[What you will do] Please give the whole listing again word for word, and drop any pictures it holds.

_____

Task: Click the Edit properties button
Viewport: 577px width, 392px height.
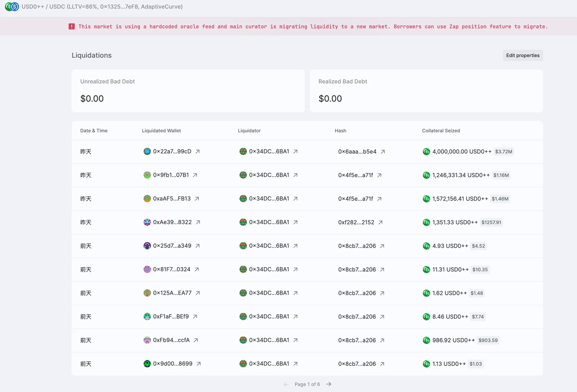Action: 522,55
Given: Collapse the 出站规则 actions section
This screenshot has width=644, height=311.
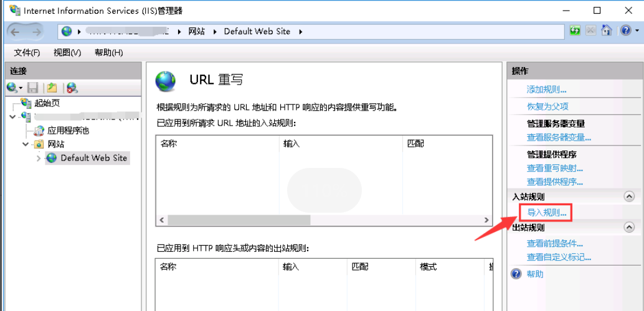Looking at the screenshot, I should pyautogui.click(x=629, y=228).
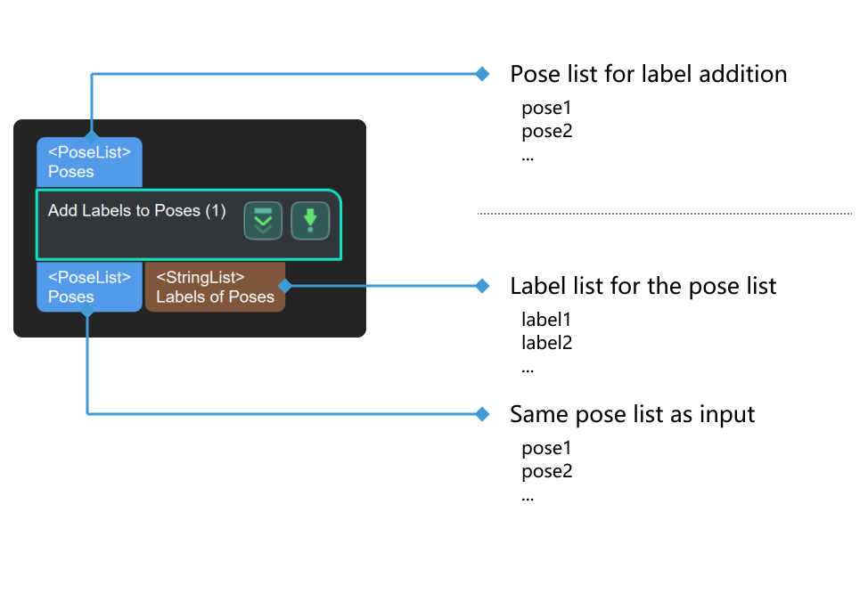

_____

[Output of the exercise]
Task: Click the Edit properties button
Viewport: 577px width, 392px height.
Action: 522,55
Given: Collapse the 出站规则 actions section
This screenshot has width=644, height=311.
Looking at the screenshot, I should pyautogui.click(x=629, y=228).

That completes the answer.